Primeiro colocado no CNU é impedido de assumir vaga após órgão rejeitar diploma

Jornalista graduado em comunicação social obteve a maior nota para vaga no Ministério da Saúde

Por Fhagner Soares, ContilNet 20/06/2026 às 13:34
Banca exigia formação em comunicação visual ou áreas afins; instituto rejeitou recurso/ Foto: Reprodução

O jornalista Ícaro Jatobá, aprovado em primeiro lugar no Concurso Público Nacional Unificado (CNU) para o cargo de analista em ciência e tecnologia do Ministério da Saúde, foi impedido de tomar posse na função pública. A decisão partiu do Instituto Nacional de Câncer (Inca), órgão supervisor da vaga, que rejeitou o diploma de graduação do candidato sob o argumento de descumprimento dos pré-requisitos contidos no edital do certame.
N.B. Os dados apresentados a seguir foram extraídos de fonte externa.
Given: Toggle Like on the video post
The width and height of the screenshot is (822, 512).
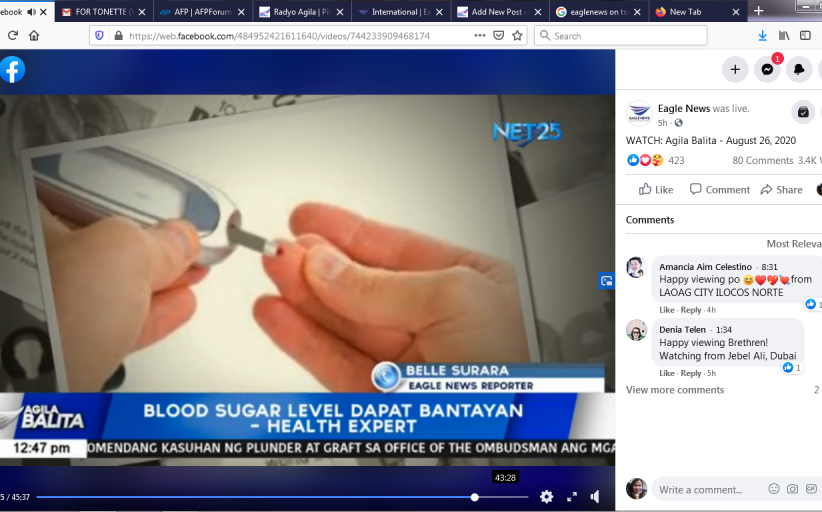Looking at the screenshot, I should coord(656,189).
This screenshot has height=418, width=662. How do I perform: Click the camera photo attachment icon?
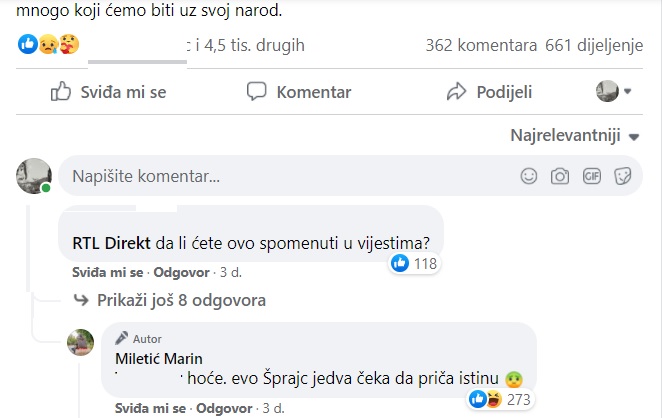pos(560,176)
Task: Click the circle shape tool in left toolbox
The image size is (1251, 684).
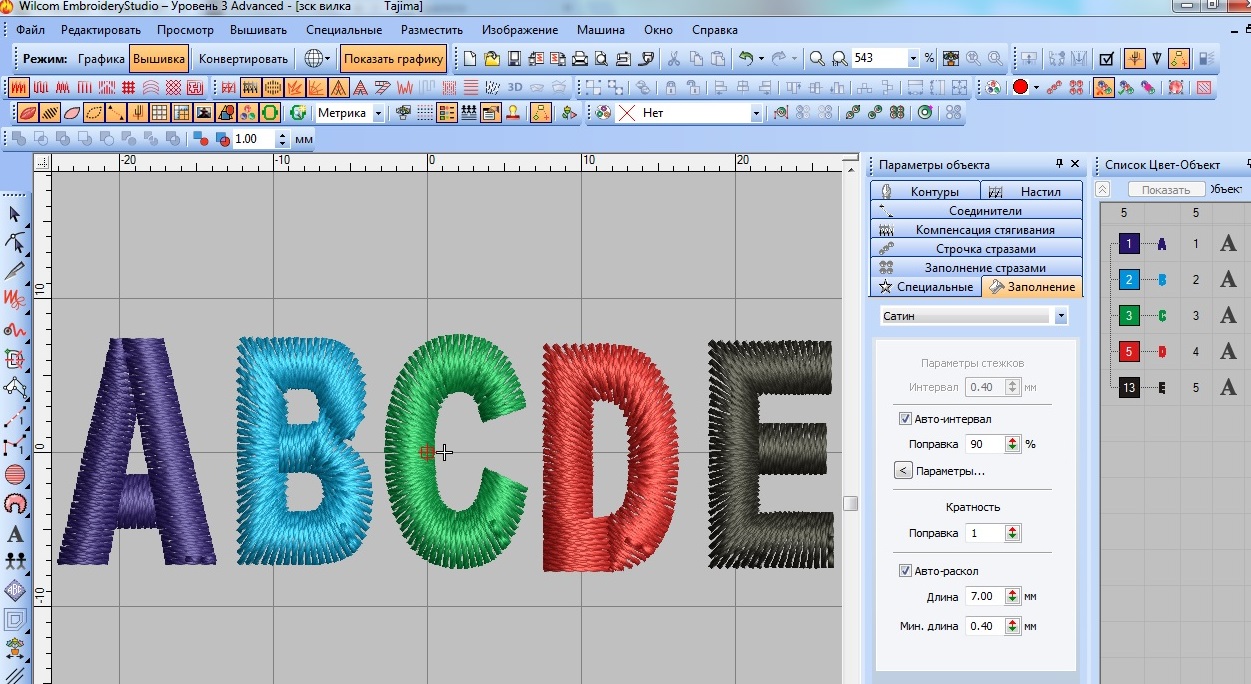Action: click(15, 475)
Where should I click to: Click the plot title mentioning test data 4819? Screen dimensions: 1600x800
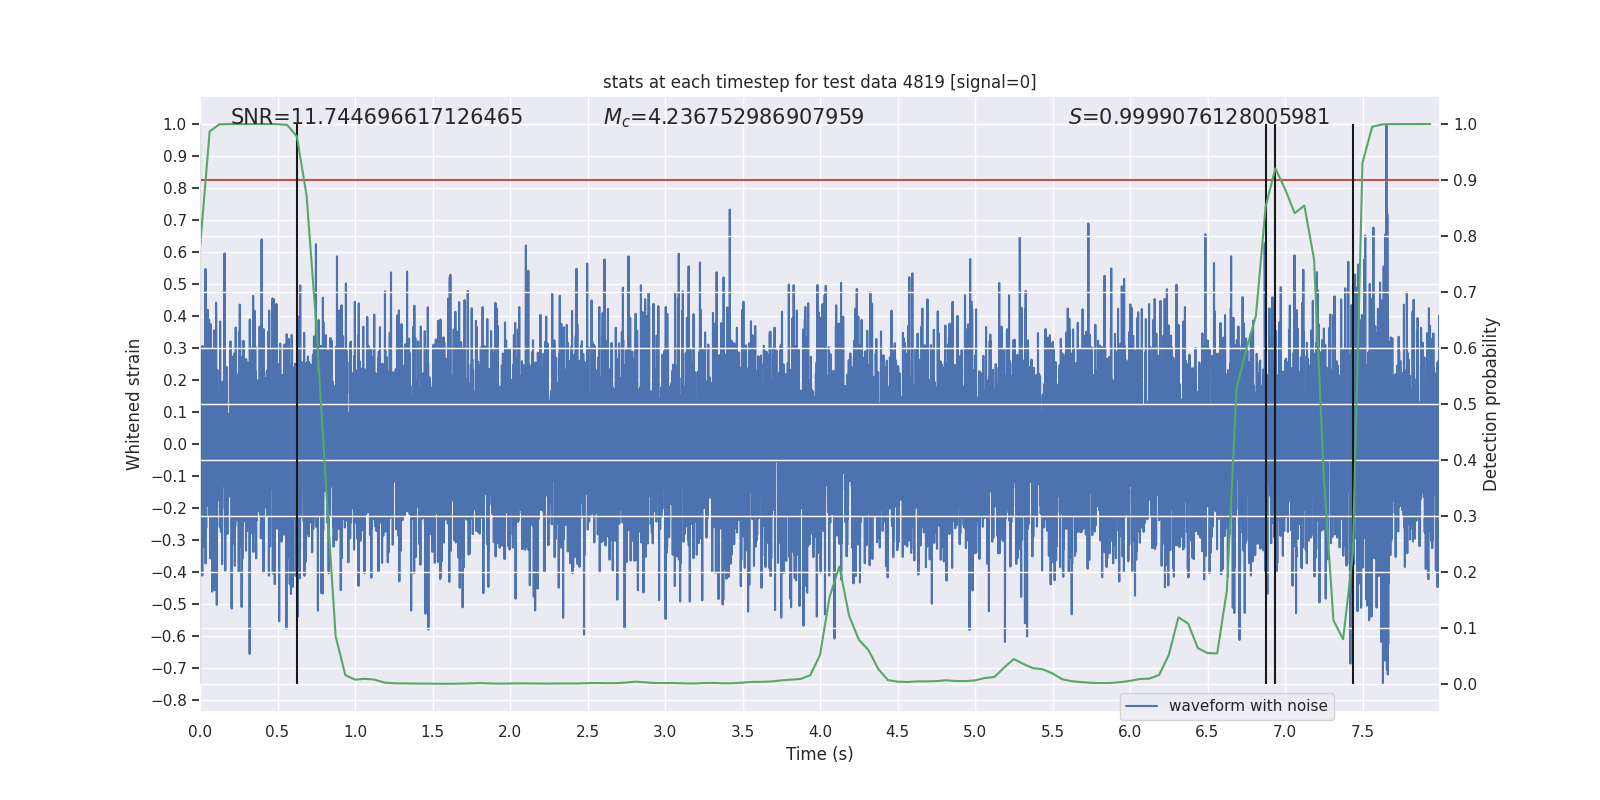click(819, 82)
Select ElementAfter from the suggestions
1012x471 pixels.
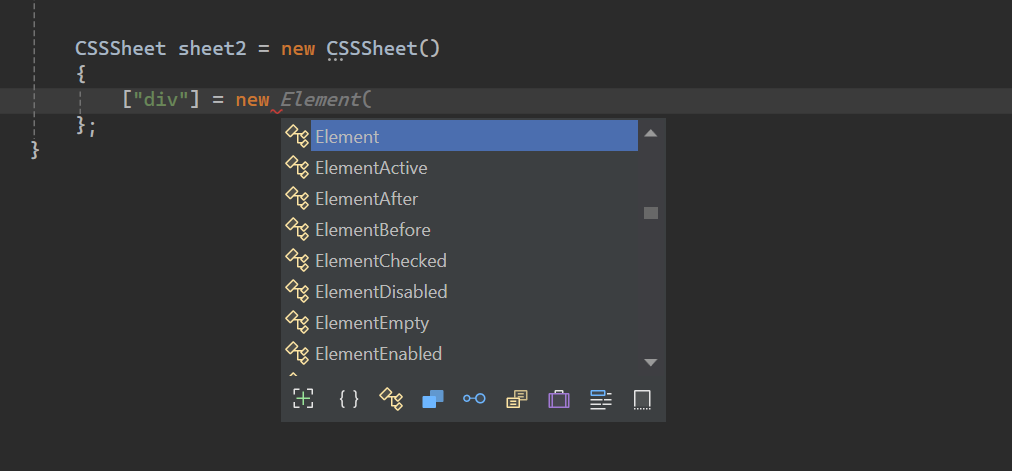(366, 199)
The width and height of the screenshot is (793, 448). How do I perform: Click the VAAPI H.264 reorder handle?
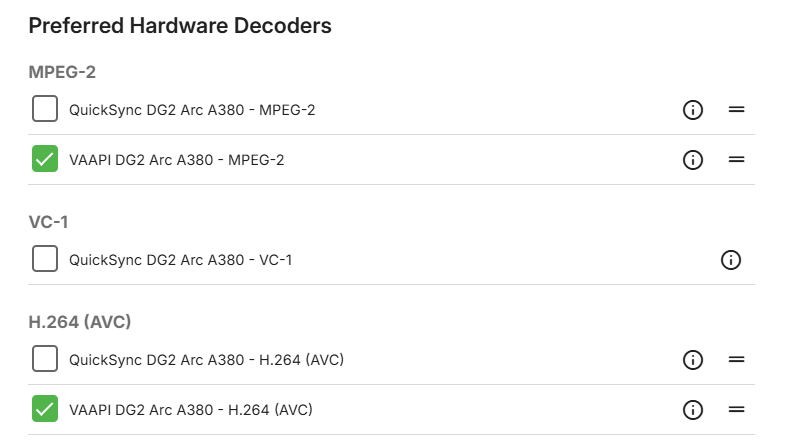pyautogui.click(x=737, y=409)
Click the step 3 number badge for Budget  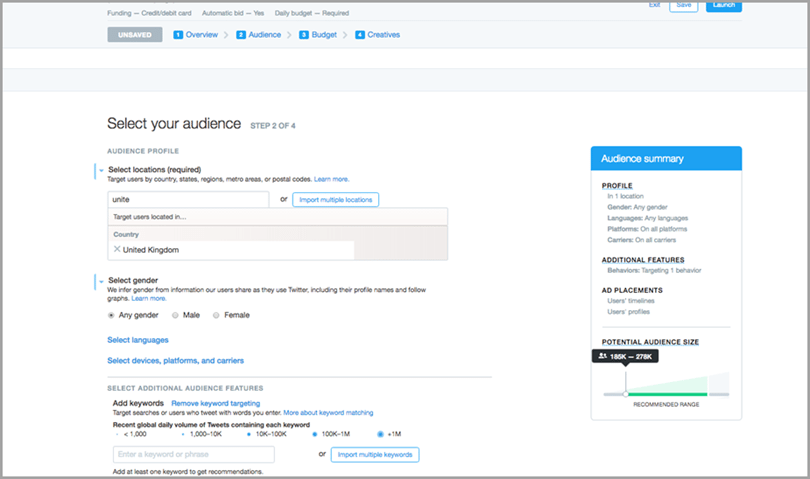[303, 35]
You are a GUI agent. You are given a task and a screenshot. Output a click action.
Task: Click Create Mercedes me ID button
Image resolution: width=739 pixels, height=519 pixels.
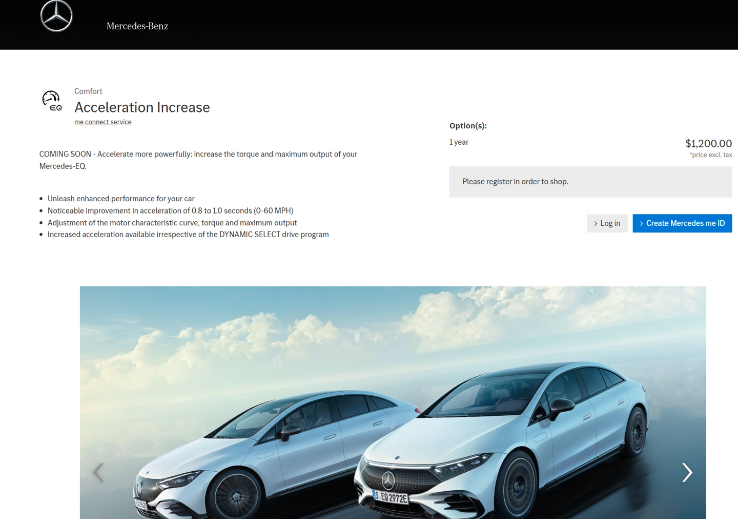[x=682, y=223]
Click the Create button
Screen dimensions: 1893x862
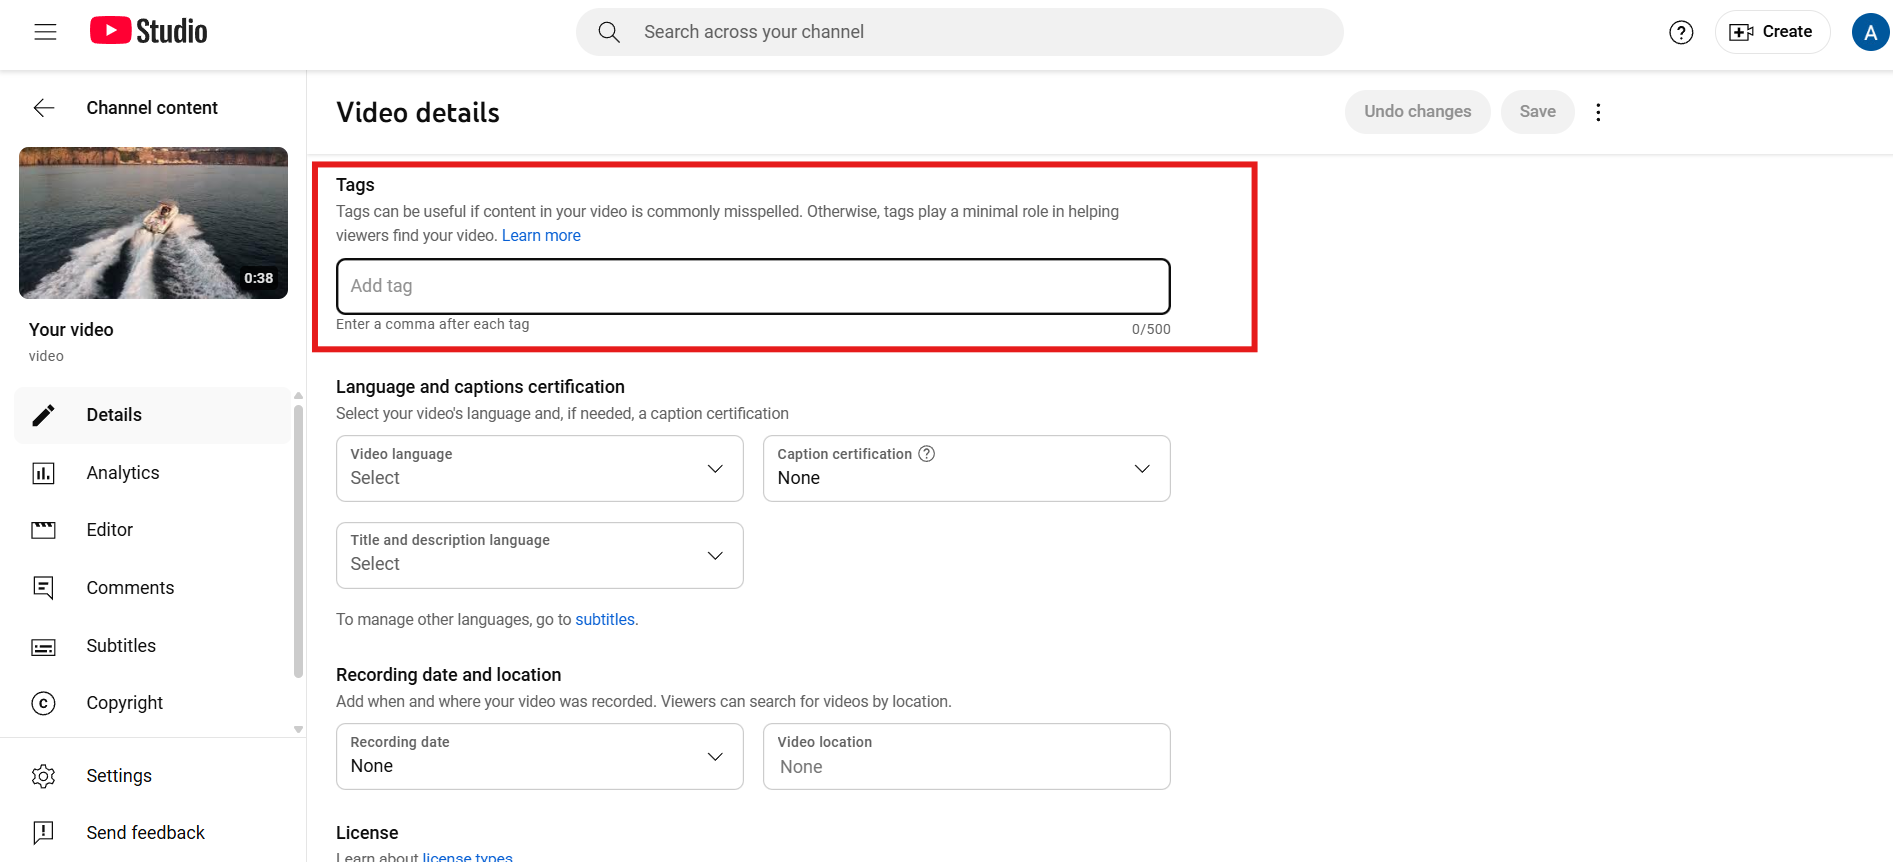[1772, 32]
O episódio ganhou repercussão após Jatobá publicar um vídeo em suas plataformas digitais detalhando a desclassificação na fase de triagem documental. O jornalista, graduado em comunicação social com habilitação em jornalismo, disputava uma vaga única e exclusiva. O texto normativo do edital estipulava como exigência de escolaridade formação superior em tecnologia da informação, comunicação visual ou “áreas afins”.

A ambiguidade do termo “áreas afins” motivou consultas formais por parte de concorrentes ainda na fase inicial do concurso. Jatobá relatou ter encaminhado questionamentos por correio eletrônico à banca organizadora, a Fundação Getulio Vargas (FGV), solicitando a delimitação do alcance do critério. Outros candidatos chegaram a protocolar pedidos formais de impugnação do edital devido à falta de clareza nas especificações.

De acordo com o candidato, a junta administrativa do Inca fundamentou a exclusão sob a tese de que a comunicação social possui vínculo estrito com a produção de textos e escrita, enquanto o conceito de comunicação visual estaria restrito a bacharelados em design gráfico ou webdesign.

Em contrapartida, a defesa técnica do jornalista contesta a interpretação do órgão de saúde. Jatobá reuniu tabelas oficiais de classificação de áreas do conhecimento de agências federais, históricos acadêmicos e pareceres técnicos institucionais para comprovar a interdisciplinaridade e a afinidade entre as matrizes curriculares, além de comprovar sua experiência profissional no setor.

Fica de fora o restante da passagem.